* [What this task involves] Substitute "check box" for every occurrence of "checkbox" in the data, starting at the line that has "This screenshot has height=434, width=984." and continuing through the last line of the data. Reproduce only that span, with everything else left unchanged.
━━━━━━━━━━━━━━━━━━━━━━━━━━━━━━
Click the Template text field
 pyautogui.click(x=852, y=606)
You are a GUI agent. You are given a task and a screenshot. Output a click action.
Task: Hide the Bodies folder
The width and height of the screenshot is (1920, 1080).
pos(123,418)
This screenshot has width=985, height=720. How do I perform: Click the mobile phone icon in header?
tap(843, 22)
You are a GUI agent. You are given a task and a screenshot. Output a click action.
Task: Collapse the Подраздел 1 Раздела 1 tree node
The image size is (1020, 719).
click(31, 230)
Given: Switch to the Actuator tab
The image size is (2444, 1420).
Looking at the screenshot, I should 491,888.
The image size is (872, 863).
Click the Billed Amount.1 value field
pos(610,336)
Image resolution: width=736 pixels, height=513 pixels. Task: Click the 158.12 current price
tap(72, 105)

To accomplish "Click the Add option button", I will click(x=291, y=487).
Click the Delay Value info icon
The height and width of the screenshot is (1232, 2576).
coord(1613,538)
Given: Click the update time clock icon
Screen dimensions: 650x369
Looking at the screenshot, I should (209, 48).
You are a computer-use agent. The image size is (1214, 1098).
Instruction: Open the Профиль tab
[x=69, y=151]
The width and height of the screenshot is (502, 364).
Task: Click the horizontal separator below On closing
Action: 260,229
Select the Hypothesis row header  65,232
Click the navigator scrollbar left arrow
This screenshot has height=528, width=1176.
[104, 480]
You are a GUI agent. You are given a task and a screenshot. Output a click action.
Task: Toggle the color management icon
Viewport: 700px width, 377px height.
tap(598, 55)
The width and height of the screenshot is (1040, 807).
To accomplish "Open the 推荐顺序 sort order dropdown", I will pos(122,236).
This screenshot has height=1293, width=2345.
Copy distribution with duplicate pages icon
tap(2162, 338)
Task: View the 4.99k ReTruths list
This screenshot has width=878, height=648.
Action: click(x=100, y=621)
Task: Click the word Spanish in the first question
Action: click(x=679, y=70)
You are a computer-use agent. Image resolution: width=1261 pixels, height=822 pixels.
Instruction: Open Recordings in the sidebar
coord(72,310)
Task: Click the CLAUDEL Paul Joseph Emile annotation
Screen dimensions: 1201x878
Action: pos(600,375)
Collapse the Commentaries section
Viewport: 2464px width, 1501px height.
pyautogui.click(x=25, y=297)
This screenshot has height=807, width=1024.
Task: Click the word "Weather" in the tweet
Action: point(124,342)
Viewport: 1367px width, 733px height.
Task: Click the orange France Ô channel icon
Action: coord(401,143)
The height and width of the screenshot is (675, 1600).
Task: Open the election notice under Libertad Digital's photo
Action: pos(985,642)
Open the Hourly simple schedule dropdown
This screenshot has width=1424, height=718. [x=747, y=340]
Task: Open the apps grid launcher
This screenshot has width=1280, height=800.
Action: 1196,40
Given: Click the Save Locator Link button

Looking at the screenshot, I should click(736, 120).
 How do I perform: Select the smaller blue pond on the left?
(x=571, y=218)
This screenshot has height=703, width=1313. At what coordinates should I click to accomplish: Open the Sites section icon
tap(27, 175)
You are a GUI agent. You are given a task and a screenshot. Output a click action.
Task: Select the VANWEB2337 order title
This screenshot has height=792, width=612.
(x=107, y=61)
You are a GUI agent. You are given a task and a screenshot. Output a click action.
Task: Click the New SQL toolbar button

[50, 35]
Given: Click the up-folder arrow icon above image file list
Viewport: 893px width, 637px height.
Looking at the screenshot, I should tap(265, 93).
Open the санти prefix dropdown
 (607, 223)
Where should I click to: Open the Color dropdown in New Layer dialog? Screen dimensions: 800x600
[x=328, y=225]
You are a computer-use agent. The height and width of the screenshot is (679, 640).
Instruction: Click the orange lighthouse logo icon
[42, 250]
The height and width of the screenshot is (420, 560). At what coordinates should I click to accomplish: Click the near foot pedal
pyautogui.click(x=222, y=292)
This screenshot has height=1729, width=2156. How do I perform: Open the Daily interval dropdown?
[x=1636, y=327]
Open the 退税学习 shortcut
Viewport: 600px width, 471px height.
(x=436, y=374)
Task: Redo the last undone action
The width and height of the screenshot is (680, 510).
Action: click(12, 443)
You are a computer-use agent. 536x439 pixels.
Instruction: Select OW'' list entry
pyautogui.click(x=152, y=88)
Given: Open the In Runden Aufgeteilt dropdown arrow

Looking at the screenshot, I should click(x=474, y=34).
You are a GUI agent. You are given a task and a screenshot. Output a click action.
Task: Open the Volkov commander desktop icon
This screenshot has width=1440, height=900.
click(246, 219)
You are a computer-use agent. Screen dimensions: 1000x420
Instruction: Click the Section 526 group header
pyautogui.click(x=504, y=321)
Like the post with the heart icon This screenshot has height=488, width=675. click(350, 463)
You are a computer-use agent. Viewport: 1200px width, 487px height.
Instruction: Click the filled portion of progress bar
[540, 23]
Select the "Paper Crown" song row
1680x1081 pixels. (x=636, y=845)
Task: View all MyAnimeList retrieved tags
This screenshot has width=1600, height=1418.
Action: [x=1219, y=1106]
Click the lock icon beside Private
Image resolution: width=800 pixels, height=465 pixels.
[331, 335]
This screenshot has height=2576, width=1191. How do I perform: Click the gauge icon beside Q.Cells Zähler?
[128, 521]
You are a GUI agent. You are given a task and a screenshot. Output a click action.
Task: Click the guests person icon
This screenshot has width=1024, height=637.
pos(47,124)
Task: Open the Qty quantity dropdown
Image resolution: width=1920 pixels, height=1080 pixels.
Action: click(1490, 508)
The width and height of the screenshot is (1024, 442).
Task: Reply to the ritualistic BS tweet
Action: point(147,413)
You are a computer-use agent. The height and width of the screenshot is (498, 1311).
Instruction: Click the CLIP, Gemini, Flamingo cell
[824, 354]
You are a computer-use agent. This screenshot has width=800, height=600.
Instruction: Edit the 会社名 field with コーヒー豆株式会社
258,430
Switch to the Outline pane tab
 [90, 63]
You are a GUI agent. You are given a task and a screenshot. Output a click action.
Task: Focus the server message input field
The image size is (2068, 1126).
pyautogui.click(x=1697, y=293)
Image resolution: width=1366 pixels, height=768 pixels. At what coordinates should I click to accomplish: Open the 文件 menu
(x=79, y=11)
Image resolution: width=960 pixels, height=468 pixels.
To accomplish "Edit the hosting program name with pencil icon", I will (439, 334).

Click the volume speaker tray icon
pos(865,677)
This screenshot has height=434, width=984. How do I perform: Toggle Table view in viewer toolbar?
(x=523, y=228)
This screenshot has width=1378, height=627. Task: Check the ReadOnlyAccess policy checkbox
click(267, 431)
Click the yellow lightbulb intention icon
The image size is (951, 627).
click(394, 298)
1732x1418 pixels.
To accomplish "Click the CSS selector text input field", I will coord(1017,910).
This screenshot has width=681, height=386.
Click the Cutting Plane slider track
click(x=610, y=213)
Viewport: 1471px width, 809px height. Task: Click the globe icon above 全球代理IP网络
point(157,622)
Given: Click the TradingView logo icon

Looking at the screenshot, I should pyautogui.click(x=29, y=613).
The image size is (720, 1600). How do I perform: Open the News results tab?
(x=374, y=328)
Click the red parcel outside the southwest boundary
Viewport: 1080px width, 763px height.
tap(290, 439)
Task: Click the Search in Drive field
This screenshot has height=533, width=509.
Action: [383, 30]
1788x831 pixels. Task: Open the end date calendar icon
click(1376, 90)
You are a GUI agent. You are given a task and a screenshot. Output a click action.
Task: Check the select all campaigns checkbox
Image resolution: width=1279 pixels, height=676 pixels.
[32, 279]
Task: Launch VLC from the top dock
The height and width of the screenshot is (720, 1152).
━━━━━━━━━━━━━━━━━━━━━━━━━━━━━━
* [Answer below]
This screenshot has height=434, width=984. How do I perform: Toggle Table view in viewer toolbar?
(x=523, y=228)
This screenshot has width=1378, height=627. Task: Check the ReadOnlyAccess policy check box
click(267, 431)
Click the yellow lightbulb intention icon
The image size is (951, 627).
click(394, 298)
1732x1418 pixels.
To accomplish "Click the CSS selector text input field", I will coord(1017,910).
This screenshot has width=681, height=386.
Click the Cutting Plane slider track
click(x=610, y=213)
Viewport: 1471px width, 809px height. Task: Click the globe icon above 全球代理IP网络
point(157,622)
Given: Click the TradingView logo icon

Looking at the screenshot, I should pyautogui.click(x=29, y=613).
The image size is (720, 1600). How do I perform: Open the News results tab?
(x=374, y=328)
Click the red parcel outside the southwest boundary
Viewport: 1080px width, 763px height.
tap(290, 439)
Task: Click the Search in Drive field
This screenshot has height=533, width=509.
Action: [383, 30]
1788x831 pixels. Task: Open the end date calendar icon
click(1376, 90)
You are a GUI agent. You are given a task and a screenshot. Output a click action.
Task: Check the select all campaigns check box
Image resolution: width=1279 pixels, height=676 pixels.
[32, 279]
Task: Launch VLC from the top dock
The height and width of the screenshot is (720, 1152).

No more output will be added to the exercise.